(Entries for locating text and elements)
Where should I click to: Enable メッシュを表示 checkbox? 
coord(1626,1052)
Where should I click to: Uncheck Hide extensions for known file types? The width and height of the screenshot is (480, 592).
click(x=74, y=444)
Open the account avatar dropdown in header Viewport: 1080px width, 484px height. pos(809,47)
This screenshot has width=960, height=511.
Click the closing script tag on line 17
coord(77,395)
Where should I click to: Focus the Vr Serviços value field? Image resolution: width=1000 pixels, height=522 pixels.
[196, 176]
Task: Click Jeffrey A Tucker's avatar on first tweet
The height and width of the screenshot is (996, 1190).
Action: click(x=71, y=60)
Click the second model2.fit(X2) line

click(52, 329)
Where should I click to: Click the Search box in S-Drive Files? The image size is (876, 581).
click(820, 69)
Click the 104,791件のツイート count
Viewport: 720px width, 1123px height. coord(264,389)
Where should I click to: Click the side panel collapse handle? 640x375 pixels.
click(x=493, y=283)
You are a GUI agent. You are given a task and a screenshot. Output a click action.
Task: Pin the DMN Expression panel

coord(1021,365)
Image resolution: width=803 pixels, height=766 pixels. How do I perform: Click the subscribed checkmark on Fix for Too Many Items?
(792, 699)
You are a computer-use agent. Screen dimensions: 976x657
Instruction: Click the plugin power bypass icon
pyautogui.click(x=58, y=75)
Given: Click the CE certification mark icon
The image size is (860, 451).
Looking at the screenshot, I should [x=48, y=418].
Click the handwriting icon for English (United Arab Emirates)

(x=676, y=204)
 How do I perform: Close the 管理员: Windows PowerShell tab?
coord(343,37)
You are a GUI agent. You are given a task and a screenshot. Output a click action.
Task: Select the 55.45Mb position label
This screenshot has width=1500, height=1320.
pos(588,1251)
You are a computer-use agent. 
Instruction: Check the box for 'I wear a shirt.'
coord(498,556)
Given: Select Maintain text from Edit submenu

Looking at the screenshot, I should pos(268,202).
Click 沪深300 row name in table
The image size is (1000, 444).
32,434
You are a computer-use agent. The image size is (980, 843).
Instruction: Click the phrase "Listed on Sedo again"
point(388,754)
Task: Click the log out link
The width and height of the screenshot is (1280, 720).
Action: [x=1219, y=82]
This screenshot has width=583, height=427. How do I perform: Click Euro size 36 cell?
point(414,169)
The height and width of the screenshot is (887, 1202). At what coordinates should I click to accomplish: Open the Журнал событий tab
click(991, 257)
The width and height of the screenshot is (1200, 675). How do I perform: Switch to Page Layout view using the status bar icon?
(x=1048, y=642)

Directive
Give back all of the records above line for line, with no change to any character.

Task result
Where should I click to: Enable メッシュを表示 checkbox? 
coord(1626,1052)
Where should I click to: Uncheck Hide extensions for known file types? The width and height of the screenshot is (480, 592).
click(x=74, y=444)
Open the account avatar dropdown in header Viewport: 1080px width, 484px height. pos(809,47)
This screenshot has width=960, height=511.
Click the closing script tag on line 17
coord(77,395)
Where should I click to: Focus the Vr Serviços value field? Image resolution: width=1000 pixels, height=522 pixels.
[196, 176]
Task: Click Jeffrey A Tucker's avatar on first tweet
The height and width of the screenshot is (996, 1190).
Action: click(x=71, y=60)
Click the second model2.fit(X2) line

click(52, 329)
Where should I click to: Click the Search box in S-Drive Files? The image size is (876, 581).
click(820, 69)
Click the 104,791件のツイート count
Viewport: 720px width, 1123px height. coord(264,389)
Where should I click to: Click the side panel collapse handle? 640x375 pixels.
click(x=493, y=283)
You are a GUI agent. You are given a task and a screenshot. Output a click action.
Task: Pin the DMN Expression panel

coord(1021,365)
Image resolution: width=803 pixels, height=766 pixels. How do I perform: Click the subscribed checkmark on Fix for Too Many Items?
(792, 699)
You are a computer-use agent. Screen dimensions: 976x657
Instruction: Click the plugin power bypass icon
pyautogui.click(x=58, y=75)
Given: Click the CE certification mark icon
The image size is (860, 451).
Looking at the screenshot, I should [x=48, y=418].
Click the handwriting icon for English (United Arab Emirates)

(x=676, y=204)
 How do I perform: Close the 管理员: Windows PowerShell tab?
coord(343,37)
You are a GUI agent. You are given a task and a screenshot. Output a click action.
Task: Select the 55.45Mb position label
This screenshot has width=1500, height=1320.
pos(588,1251)
You are a computer-use agent. 
Instruction: Check the box for 'I wear a shirt.'
coord(498,556)
Given: Select Maintain text from Edit submenu

Looking at the screenshot, I should pos(268,202).
Click 沪深300 row name in table
The image size is (1000, 444).
32,434
You are a computer-use agent. The image size is (980, 843).
Instruction: Click the phrase "Listed on Sedo again"
point(388,754)
Task: Click the log out link
The width and height of the screenshot is (1280, 720).
Action: [x=1219, y=82]
This screenshot has width=583, height=427. How do I perform: Click Euro size 36 cell?
point(414,169)
The height and width of the screenshot is (887, 1202). At what coordinates should I click to accomplish: Open the Журнал событий tab
click(991, 257)
The width and height of the screenshot is (1200, 675). How do I perform: Switch to Page Layout view using the status bar icon?
(x=1048, y=642)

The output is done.